The early growth of the gig economy

Rather than questioning the continuing value of scalable efficiency models, institutional leaders have a natural tendency to want to squeeze harder. One approach to cost-cutting that has gained increasing traction in the past several decades is the shift from full-time employees to contract labor. If the work to be done is variable, rather than constant, why pay a full-time employee when we could turn a fixed labor cost into a variable labor cost and simply hire a contract worker when a task needs to be done?

Even better, there’s an opportunity to save on labor costs because the employer doesn’t have to pay all those expensive employee benefits like health care insurance. When the work can be done remotely, the company can save even more money by finding contract workers in parts of the world where lower wages are the norm.
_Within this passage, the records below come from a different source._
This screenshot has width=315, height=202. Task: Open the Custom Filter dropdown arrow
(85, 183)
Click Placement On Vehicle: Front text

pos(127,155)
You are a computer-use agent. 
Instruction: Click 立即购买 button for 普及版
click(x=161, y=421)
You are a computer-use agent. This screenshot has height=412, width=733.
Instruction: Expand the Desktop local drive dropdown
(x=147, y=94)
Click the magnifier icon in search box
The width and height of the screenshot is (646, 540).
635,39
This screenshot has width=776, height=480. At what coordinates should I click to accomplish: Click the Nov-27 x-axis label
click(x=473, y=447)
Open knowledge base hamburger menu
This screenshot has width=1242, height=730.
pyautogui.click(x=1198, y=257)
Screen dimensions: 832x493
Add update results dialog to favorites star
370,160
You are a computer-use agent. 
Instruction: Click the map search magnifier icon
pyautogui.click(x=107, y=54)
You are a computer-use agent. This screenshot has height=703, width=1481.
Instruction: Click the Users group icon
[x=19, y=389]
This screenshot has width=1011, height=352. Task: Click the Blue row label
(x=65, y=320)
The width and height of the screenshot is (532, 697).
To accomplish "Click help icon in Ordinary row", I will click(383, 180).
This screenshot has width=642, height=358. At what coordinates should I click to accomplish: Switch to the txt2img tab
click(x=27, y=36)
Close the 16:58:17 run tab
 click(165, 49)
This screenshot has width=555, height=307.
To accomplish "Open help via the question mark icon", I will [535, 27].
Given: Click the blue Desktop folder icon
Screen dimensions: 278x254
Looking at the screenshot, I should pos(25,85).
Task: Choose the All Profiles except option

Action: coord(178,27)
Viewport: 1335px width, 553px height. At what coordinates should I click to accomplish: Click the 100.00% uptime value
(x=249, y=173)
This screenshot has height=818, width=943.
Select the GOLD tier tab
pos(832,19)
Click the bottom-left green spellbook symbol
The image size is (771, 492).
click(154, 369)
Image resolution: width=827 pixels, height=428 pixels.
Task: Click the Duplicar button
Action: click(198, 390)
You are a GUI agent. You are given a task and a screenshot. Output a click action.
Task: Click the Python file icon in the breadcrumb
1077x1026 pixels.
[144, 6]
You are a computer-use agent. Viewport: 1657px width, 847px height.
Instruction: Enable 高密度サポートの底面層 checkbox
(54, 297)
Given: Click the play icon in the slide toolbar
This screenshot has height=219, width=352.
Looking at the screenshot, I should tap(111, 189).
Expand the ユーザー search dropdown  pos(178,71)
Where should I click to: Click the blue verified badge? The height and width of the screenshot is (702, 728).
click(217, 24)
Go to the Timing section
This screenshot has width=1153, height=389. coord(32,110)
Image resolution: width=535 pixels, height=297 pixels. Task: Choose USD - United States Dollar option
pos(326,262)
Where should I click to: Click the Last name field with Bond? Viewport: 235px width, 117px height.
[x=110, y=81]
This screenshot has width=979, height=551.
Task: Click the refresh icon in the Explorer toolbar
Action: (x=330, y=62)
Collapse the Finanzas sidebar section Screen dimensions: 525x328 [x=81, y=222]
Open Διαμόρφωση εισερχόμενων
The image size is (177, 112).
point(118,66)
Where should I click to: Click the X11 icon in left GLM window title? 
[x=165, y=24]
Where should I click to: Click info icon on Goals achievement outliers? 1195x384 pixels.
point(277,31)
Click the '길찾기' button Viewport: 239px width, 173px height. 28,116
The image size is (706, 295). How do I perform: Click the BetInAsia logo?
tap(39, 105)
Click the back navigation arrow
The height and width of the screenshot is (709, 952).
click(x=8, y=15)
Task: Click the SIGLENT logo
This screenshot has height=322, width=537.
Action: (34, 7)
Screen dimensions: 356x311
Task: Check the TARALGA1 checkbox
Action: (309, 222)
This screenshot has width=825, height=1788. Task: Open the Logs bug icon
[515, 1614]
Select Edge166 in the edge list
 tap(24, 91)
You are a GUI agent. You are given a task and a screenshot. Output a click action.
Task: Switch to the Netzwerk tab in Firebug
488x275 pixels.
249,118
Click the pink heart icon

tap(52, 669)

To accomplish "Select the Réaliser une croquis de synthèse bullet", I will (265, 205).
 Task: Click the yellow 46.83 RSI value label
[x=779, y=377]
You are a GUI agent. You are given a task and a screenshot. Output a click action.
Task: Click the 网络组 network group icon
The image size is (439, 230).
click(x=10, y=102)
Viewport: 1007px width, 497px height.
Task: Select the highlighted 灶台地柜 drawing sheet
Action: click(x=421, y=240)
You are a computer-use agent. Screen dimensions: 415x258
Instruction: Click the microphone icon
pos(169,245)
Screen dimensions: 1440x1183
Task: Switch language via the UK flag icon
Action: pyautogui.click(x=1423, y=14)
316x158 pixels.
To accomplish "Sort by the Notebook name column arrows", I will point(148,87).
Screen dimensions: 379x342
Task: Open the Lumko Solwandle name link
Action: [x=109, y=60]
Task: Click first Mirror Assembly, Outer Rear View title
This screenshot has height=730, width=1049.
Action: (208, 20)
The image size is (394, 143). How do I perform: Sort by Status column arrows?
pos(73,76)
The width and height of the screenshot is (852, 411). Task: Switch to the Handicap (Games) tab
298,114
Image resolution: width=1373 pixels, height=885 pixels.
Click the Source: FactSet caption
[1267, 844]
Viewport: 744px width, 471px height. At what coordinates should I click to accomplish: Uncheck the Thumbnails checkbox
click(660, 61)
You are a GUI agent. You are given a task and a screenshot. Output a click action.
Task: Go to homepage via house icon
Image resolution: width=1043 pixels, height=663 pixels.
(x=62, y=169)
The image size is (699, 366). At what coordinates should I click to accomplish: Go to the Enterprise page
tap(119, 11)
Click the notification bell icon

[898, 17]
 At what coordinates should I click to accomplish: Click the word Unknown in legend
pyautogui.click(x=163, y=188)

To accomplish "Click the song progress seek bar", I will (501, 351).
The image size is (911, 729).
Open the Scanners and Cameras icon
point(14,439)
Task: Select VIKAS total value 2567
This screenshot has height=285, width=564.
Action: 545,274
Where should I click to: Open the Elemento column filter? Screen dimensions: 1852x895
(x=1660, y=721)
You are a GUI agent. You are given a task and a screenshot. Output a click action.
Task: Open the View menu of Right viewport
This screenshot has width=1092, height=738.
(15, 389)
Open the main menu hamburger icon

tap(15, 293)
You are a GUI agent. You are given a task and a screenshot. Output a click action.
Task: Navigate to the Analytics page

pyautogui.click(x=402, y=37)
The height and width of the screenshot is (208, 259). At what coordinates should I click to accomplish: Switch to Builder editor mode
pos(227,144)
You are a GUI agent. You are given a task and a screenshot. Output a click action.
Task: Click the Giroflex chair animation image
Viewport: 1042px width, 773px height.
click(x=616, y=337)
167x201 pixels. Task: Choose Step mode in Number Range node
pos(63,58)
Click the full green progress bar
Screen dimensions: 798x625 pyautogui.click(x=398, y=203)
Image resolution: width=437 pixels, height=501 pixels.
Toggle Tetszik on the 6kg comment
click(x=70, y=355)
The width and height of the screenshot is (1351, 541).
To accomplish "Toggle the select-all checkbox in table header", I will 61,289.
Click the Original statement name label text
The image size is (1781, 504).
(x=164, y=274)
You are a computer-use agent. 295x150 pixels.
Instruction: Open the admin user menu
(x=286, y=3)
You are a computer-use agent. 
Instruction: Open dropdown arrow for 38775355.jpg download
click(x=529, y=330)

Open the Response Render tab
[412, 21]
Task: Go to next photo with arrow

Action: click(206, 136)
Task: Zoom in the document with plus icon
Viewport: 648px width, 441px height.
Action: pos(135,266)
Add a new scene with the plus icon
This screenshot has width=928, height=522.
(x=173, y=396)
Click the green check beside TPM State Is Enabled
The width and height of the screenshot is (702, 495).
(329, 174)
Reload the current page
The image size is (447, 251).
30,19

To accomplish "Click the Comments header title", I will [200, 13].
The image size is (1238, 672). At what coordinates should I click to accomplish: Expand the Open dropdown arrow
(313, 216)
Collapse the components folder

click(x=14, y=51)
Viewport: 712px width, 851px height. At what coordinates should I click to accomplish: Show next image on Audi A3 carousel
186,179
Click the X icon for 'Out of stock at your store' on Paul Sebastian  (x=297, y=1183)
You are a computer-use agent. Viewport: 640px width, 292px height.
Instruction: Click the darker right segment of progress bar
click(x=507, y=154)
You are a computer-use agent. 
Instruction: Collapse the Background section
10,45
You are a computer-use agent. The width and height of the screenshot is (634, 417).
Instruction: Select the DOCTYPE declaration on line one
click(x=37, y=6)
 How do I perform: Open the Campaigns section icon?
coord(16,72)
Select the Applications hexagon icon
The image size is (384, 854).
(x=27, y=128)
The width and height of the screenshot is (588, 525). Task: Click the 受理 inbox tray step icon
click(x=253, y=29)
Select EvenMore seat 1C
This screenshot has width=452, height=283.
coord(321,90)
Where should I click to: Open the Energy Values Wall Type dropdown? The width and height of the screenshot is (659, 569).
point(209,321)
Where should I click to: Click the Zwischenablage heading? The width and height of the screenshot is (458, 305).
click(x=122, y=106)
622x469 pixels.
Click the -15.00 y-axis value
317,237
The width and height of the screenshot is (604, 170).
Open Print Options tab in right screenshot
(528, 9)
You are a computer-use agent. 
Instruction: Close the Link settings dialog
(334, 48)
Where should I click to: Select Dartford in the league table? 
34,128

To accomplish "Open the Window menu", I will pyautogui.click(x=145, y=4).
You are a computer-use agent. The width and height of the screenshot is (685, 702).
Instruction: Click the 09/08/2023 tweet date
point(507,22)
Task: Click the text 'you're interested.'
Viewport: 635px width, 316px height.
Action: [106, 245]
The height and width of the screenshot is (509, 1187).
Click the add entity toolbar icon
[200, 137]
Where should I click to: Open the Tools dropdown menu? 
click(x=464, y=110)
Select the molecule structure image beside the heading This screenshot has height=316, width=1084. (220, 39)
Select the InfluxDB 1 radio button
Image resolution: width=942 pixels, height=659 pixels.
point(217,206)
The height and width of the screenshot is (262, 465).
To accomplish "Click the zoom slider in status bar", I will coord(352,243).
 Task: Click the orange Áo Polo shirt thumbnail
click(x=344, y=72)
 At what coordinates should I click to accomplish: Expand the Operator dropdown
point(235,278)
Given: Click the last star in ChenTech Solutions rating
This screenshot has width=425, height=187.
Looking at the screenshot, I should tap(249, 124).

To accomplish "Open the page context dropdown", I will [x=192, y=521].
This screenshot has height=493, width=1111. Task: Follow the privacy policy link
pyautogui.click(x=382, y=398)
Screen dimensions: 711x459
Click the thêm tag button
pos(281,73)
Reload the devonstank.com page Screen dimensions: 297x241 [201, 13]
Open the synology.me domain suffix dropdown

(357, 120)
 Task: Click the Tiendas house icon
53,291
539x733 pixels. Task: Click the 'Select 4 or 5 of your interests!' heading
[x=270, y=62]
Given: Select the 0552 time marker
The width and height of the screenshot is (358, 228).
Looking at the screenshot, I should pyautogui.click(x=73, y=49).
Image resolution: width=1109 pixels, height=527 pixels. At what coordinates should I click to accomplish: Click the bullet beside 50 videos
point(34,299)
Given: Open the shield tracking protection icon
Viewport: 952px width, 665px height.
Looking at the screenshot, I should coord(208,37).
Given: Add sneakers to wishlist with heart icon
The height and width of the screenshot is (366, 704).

These are some of the reasons why gig work has grown rapidly over the past several decades. There’s also another reason which should be a bit of a red flag. I haven’t seen any statistics on this, but anecdotally I am seeing a growing number of workers leaving large institutions and striking out on their own because they are frustrated with the worker experience in large institutions. They’re driven by a desire to learn faster. They report to me that they’re developing their capabilities much more rapidly as an independent contractor than they ever could when they were stuck within one institution.

But, while there are some exceptions, most of the “gig work” being done today is done by individuals working on a transactional, project basis. They’re on their own. That’s what’s going to change.

The Big Shift and the imperative to learn faster

As I’ve already mentioned, the Big Shift is creating mounting performance pressure on all individuals and institutions. But, at the same time, the paradox is that the Big Shift is also creating exponentially expanding opportunity – we can create far more value with far less resource and far more quickly than would have been possible a few decades ago.

As we confront the paradox of the Big Shift, the imperative is to learn faster – that’s the most effective way to respond to mounting performance pressure, while at the same time addressing exponentially expanding opportunity. By learning faster, I mean creating new knowledge through action and reflection on impact achieved. Those who master the ability to learn faster will achieve much higher impact in a rapidly changing world.

But, here’s the challenge, the scalable efficiency model of our institutions is fundamentally hostile to this form of learning. It requires taking risk and improvising when the scalable efficiency model insists on tightly specifying and highly standardizing all tasks to be performed. It also insists that everyone deliver their results predictably and reliably without failure.

The impact on the gig economy

The gig economy, as it’s currently structured, also limits the potential to learn faster. Gig workers typically work as individuals and they are very transactionally driven. While gig workers can certainly learn by engaging as individuals in project work, that’s not the optimal way to learn. If we’re serious about accelerating learning and performance improvement, we need to come together in small groups (what I call “impact groups”) of 3-15 people who develop deep, trust-based relationships with each other based on a shared commitment to increasing impact.

We’re already starting to see some of that start to happen in the gig economy. Individual workers are discovering that there are others who share their passion and coming together so that they can work on projects as a group, rather than individuals.

I anticipate this is just the beginning. As gig workers begin to realize the need to accelerate their learning and performance improvement, they’re going to be driven to come together into small groups and offer their services as a group, rather than as individuals.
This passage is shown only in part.